What a hearty soup! To me, it seems more of a chili consistency than a soup. The rice and the three bean combo are fab additions to this recipe. It's super tasty and will warm ya up on a cold night. Test Kitchen Avatar The Test Kitchen


★★★★★ 5 votes

32- 8oz servings (Freezes Great)
1 Hr 30 Min
1 Hr
Stove Top


  • 6 c
    cooked and chopped chicken
  • 4 c
    vegetable broth, organic, low sodium
  • 4 c
    chicken broth, organic
  • 4 c
    beef broth, organic
  • 1 1/2 c
    V-8 vegetable juice, low sodium
  • 2 can(s)
    tomato sauce, 15 oz
  • 2 can(s)
    diced tomatoes with basil & oregano, undrained, 15 oz
  • 1/3 to 1/2 c
    Frank's brand hot sauce
  • 1 can(s)
    chili beans in sauce (do not drain), 15 oz
  • 1 can(s)
    kidney beans, drained and rinsed, 15 oz
  • 1 can(s)
    black beans, drained and rinsed, 15 oz
  • 1 large
    onion, chopped
  • 6 clove
    garlic, minced or crushed
  • 1/3 c
    chili powder
  • 2 Tbsp
    ground cumin
  • 2 Tbsp
  • 6 c
    carrot, sliced
  • 4 c
    celery, sliced
  • 2 c
    peas and or corn, canned or frozen
  • 6 c
    cooked rice

How to Make Buffalo Style Chicken and Rice Soup


  1. PREPARE THE CHICKEN: If using precooked, rotisserie style, whole chicken, remove the skin and discard.
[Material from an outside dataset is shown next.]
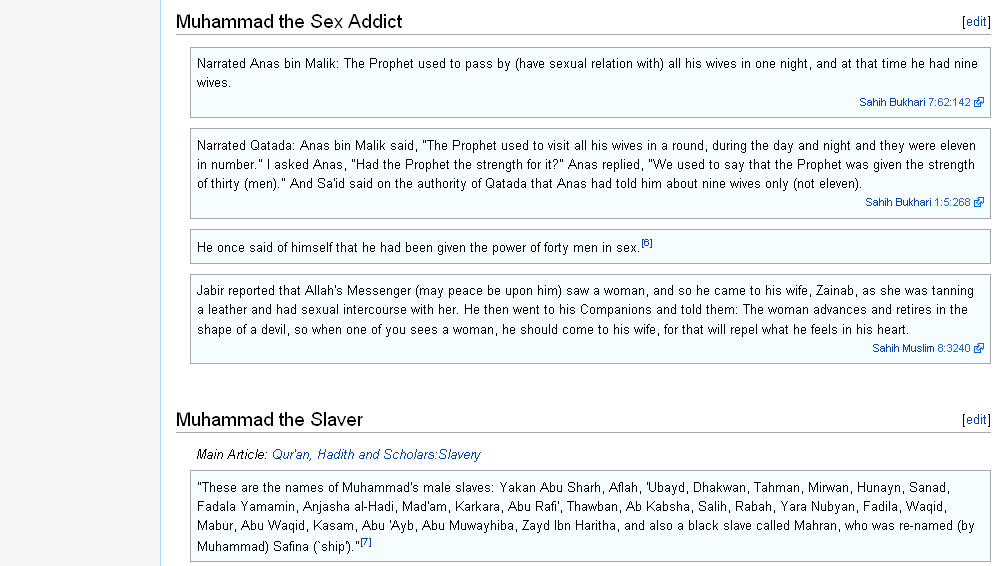This screenshot has width=1000, height=566.
Task: Click the 'Muhammad the Sex Addict' heading
Action: pos(289,22)
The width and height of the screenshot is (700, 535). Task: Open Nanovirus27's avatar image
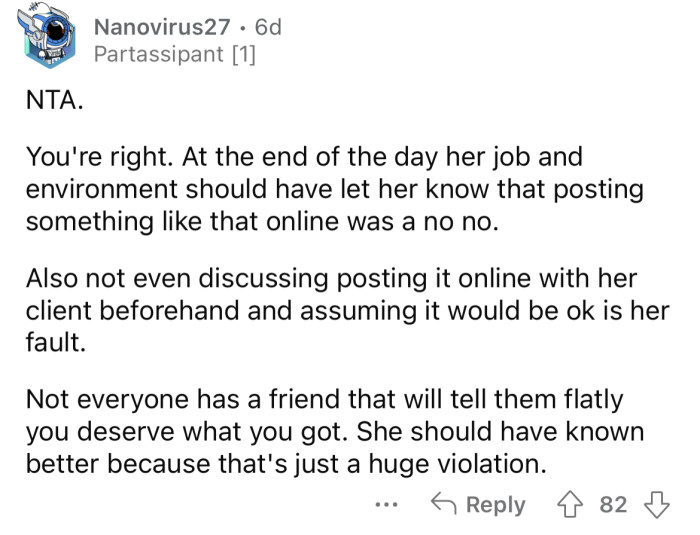pyautogui.click(x=49, y=40)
Shred and chop enough chicken from the bones to equal 6 cups. Set aside.

    Or... Boil 4 large, boneless chicken breasts until thoroughly cooked and no longer pink in the middle. Remove the chicken, cool and chop. Set aside.
    Follow the cooking instructions on the rice package. (use 2 cups of uncooked rice to make a thicker soup; 1 cup of uncooked rice to make a thinner soup with more broth).
    Set the cooked rice aside and add to the soup pot during the last 10 minutes of cooking.
    In a 8 to 10 qt. stock pot with lid, add 2 tablespoons olive oil and 1 tablespoon butter. Heat over medium heat until bubbly. Add chopped onion and garlic. Stir frequently until onion is soft; about 8 to 10 minutes.

    Add the rest of the ingredients, except the rice and cover with a lid and simmer. Cook until the vegetables are tender; Approximately 45 minutes to 1 hour.
    During the last 10 minutes, stir in enough cooked rice to create the broth thickness you desire.
  4. TOP IT OFF & SERVE: Delicious served as is, or top with a dollop of sour cream, shredded cheese, tortilla chip strips, chopped avocado, fresh cilantro, sliced black olives or crumbled blue cheese.
    Freezes well!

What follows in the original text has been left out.